Collected data entries:
——————————

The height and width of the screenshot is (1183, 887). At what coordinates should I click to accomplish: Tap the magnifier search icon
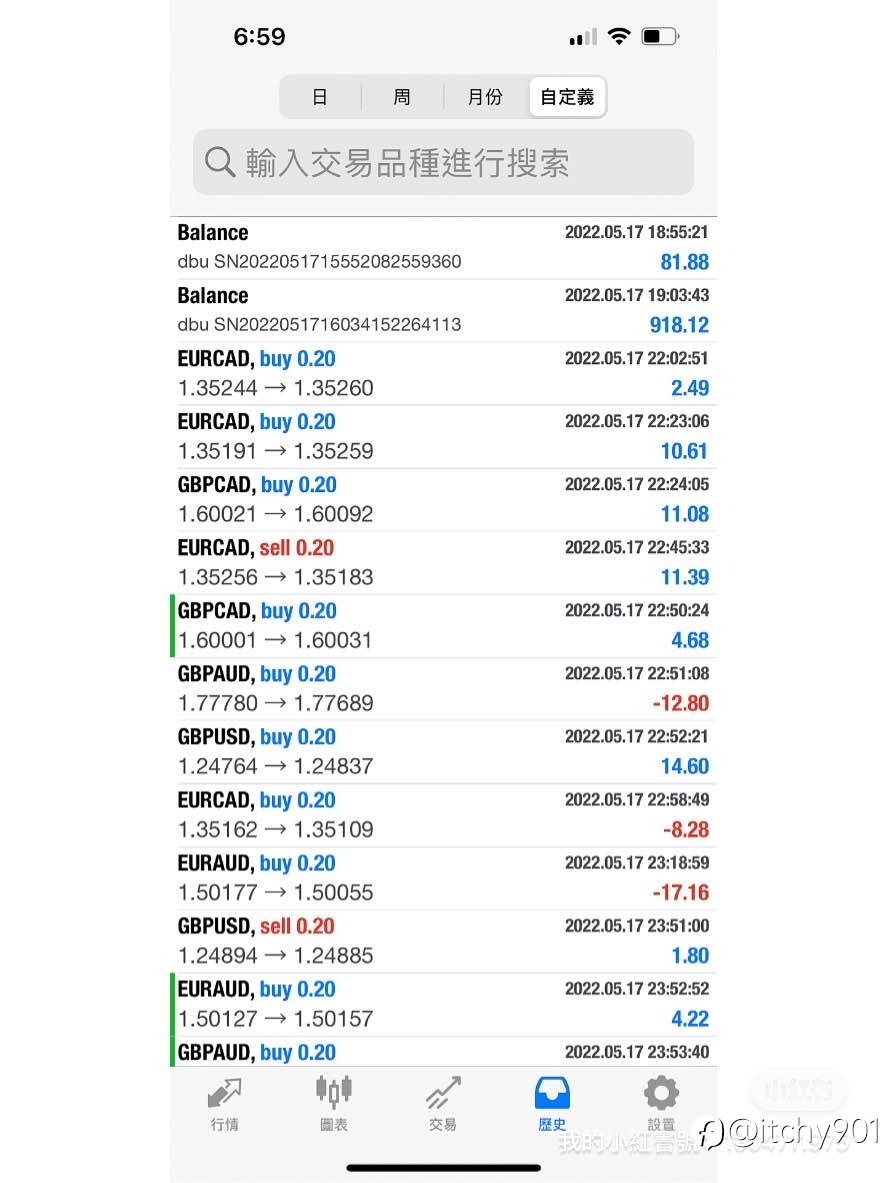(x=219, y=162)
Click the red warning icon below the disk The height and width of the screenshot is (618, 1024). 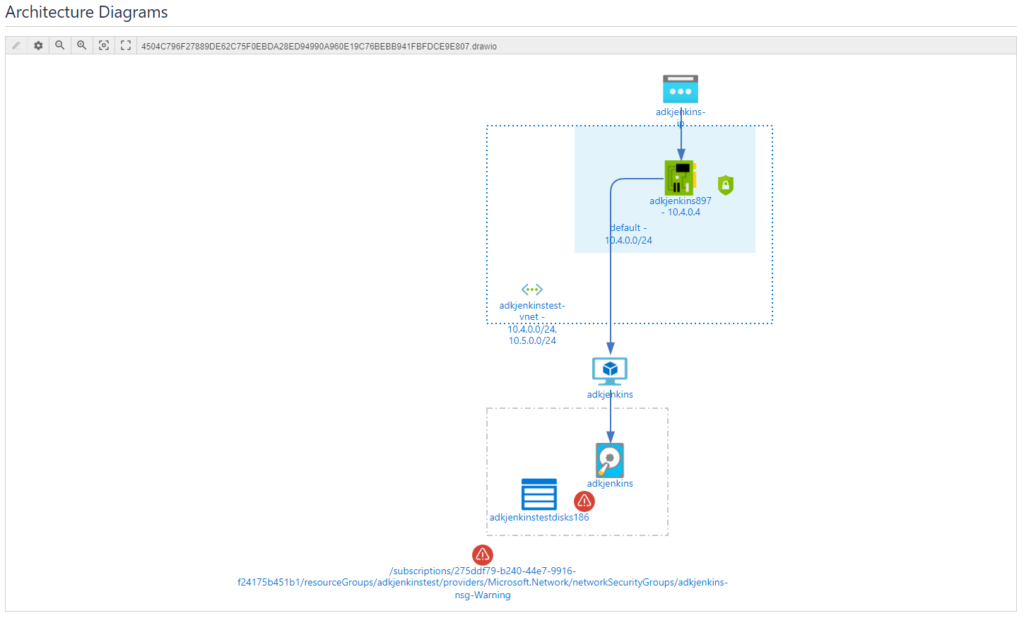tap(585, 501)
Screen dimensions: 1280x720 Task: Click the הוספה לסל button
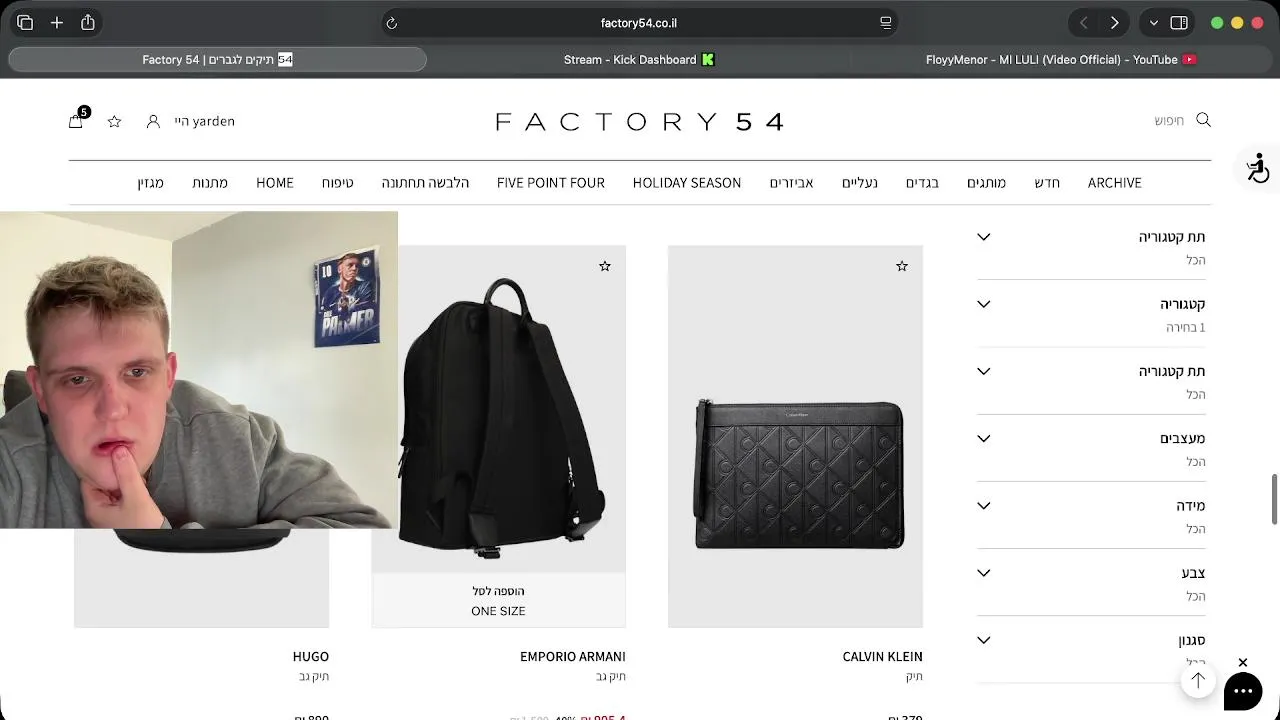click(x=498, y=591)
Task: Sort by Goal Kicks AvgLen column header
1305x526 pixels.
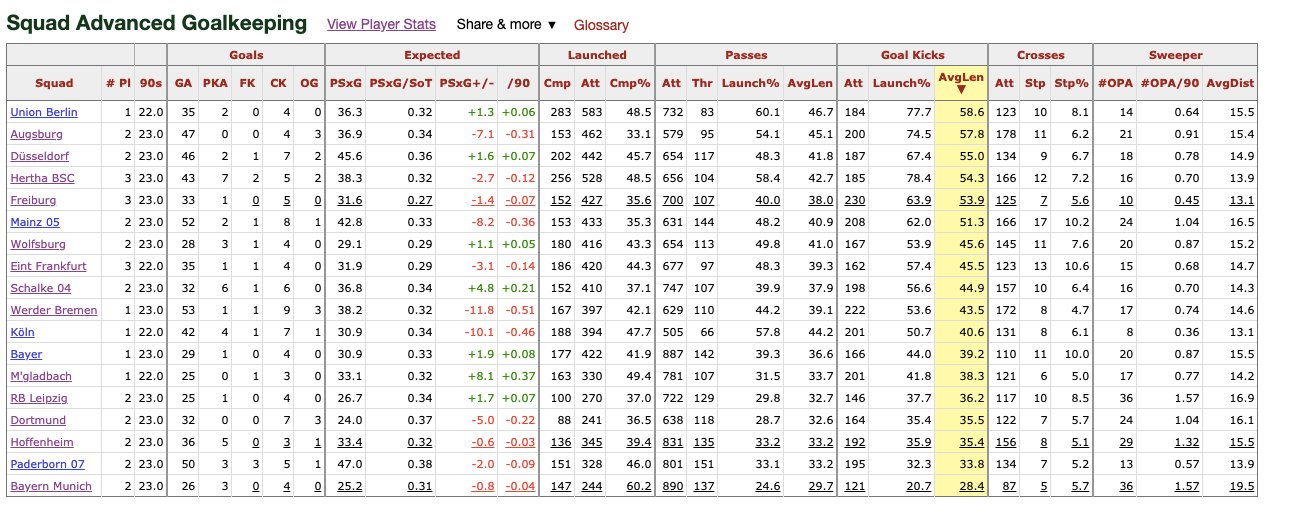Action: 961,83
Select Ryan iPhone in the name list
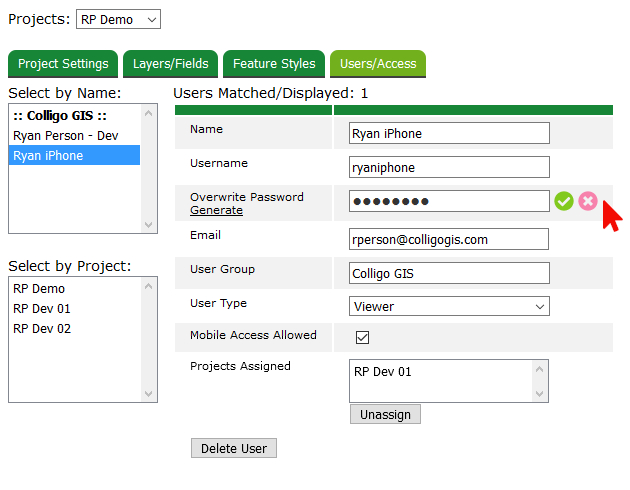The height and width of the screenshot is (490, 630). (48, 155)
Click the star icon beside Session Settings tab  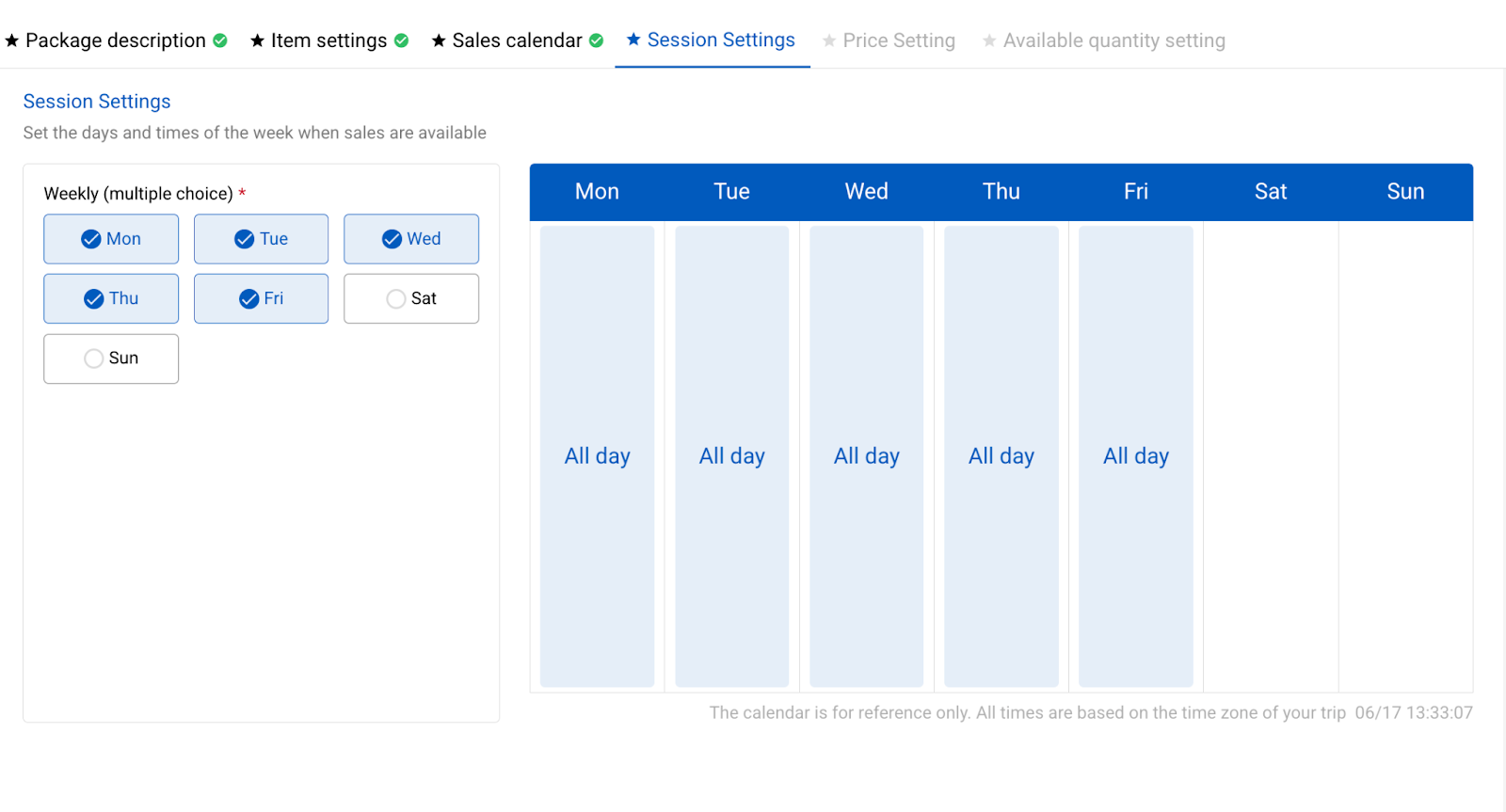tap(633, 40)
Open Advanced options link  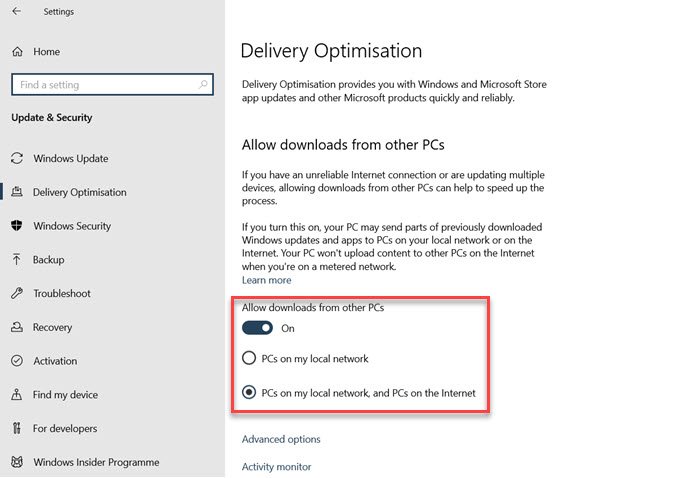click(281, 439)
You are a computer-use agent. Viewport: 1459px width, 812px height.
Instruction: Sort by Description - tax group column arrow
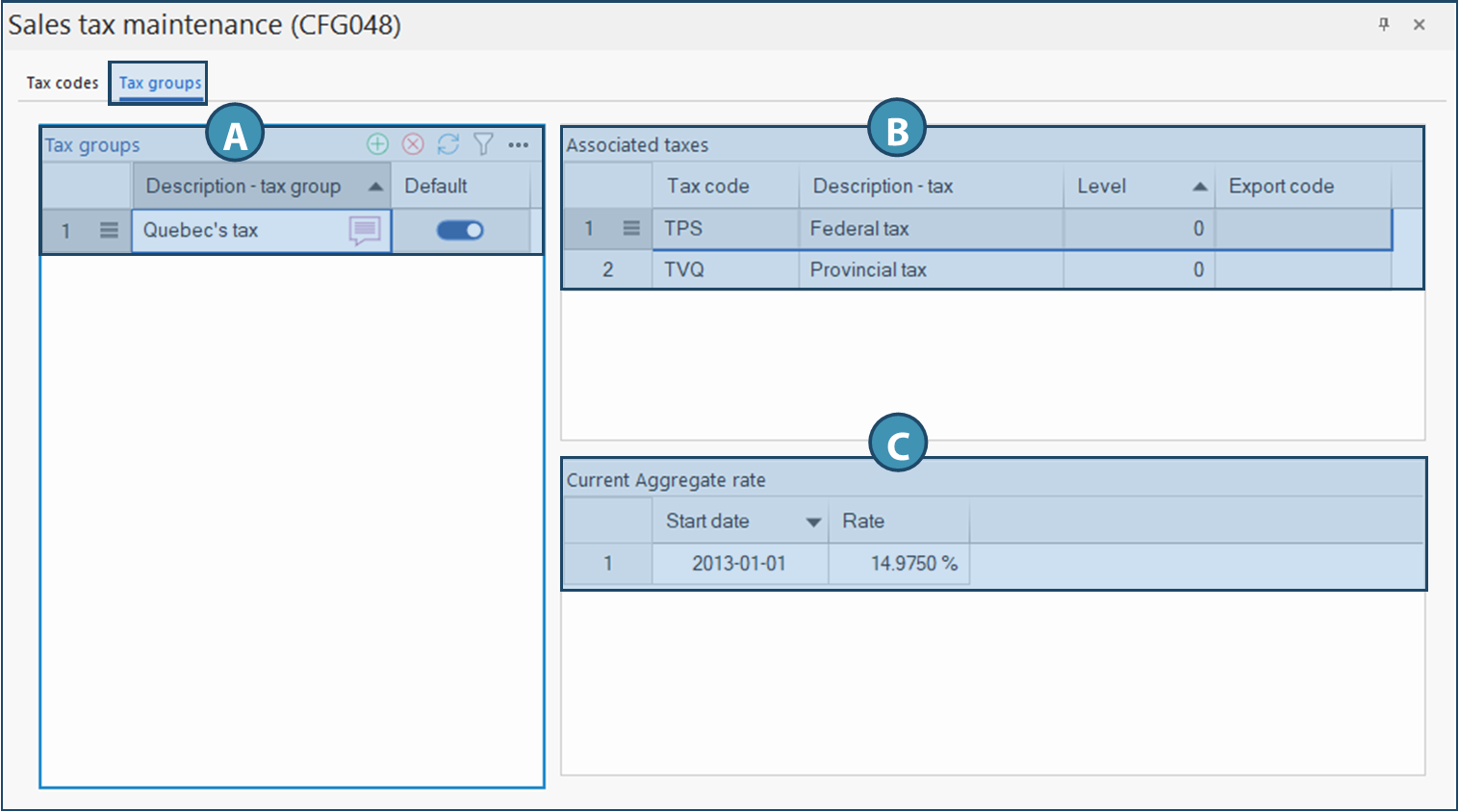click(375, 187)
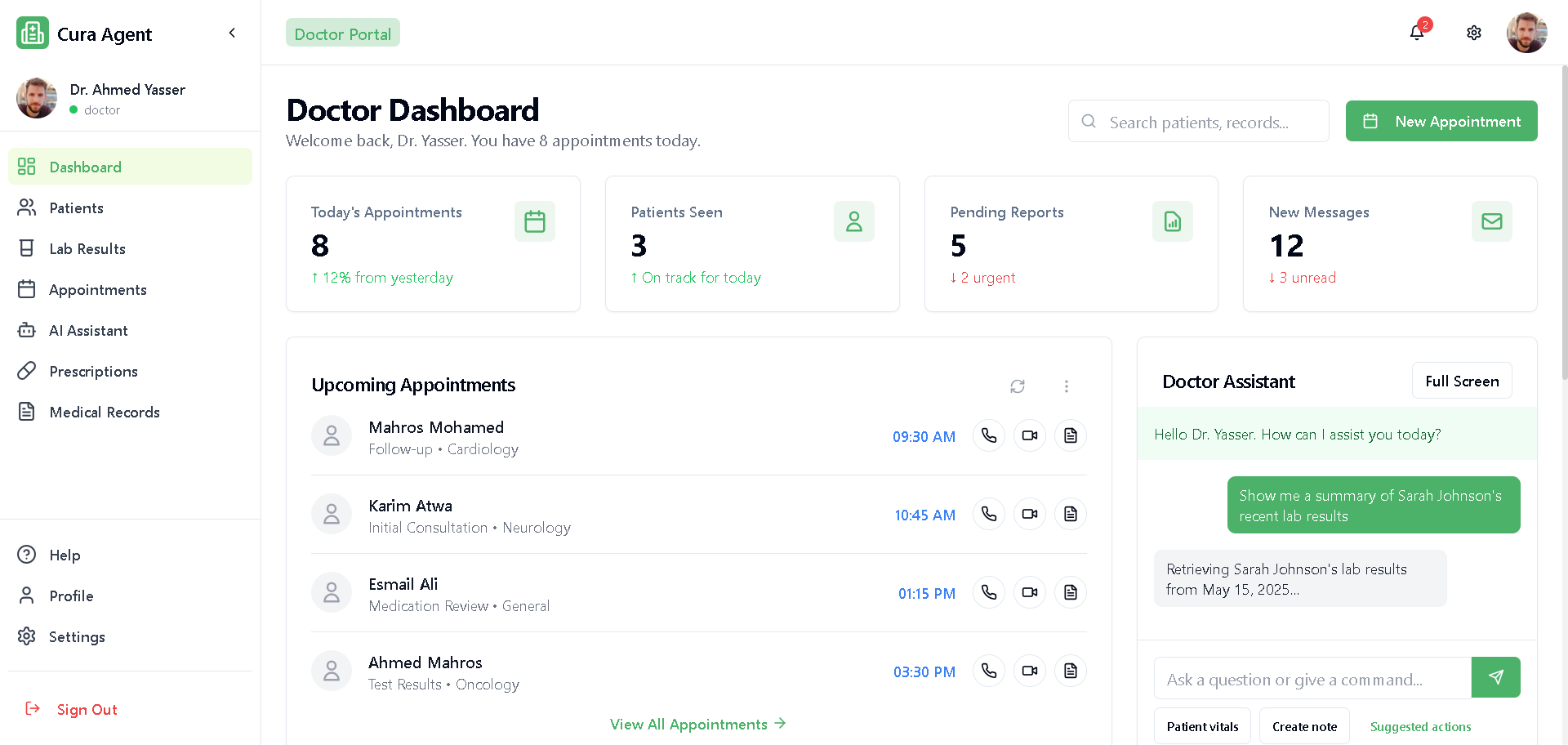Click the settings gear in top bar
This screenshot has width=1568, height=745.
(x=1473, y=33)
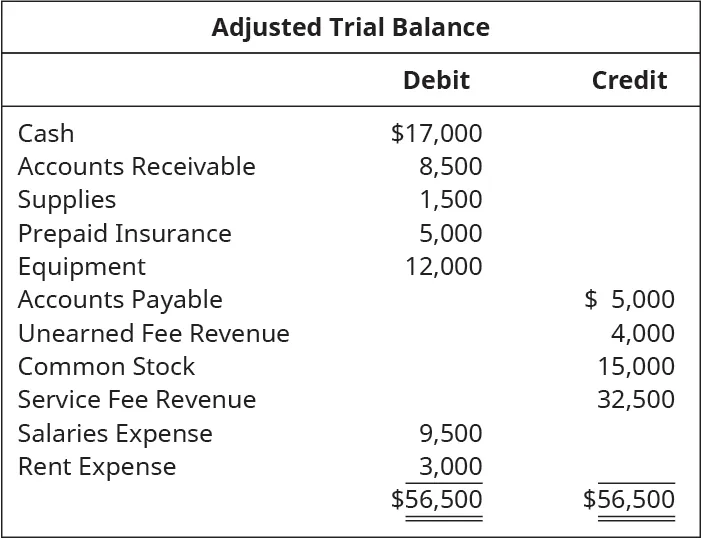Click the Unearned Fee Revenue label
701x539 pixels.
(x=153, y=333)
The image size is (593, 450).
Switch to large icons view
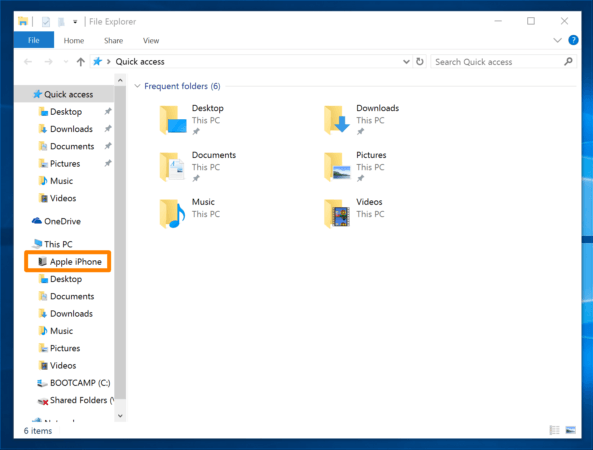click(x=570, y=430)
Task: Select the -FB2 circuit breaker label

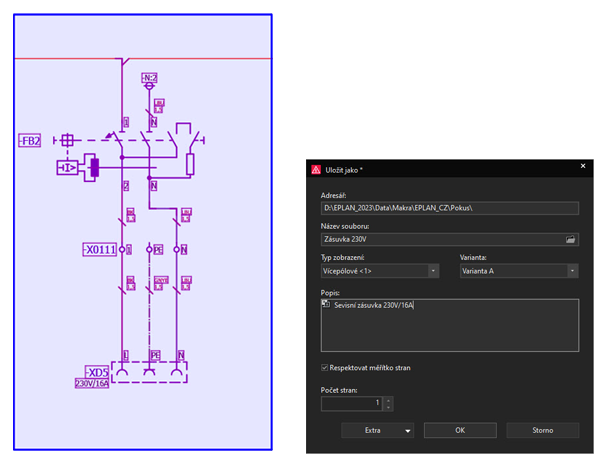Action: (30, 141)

——————————

EXERCISE DETAILS: Give an exact copy of the line containing "Switch to large icons view" and every line after it through the end of the entries. Pictures are to be dropped.

TASK SOLUTION:
Switch to large icons view
click(x=570, y=430)
Task: Select the -FB2 circuit breaker label

Action: (30, 141)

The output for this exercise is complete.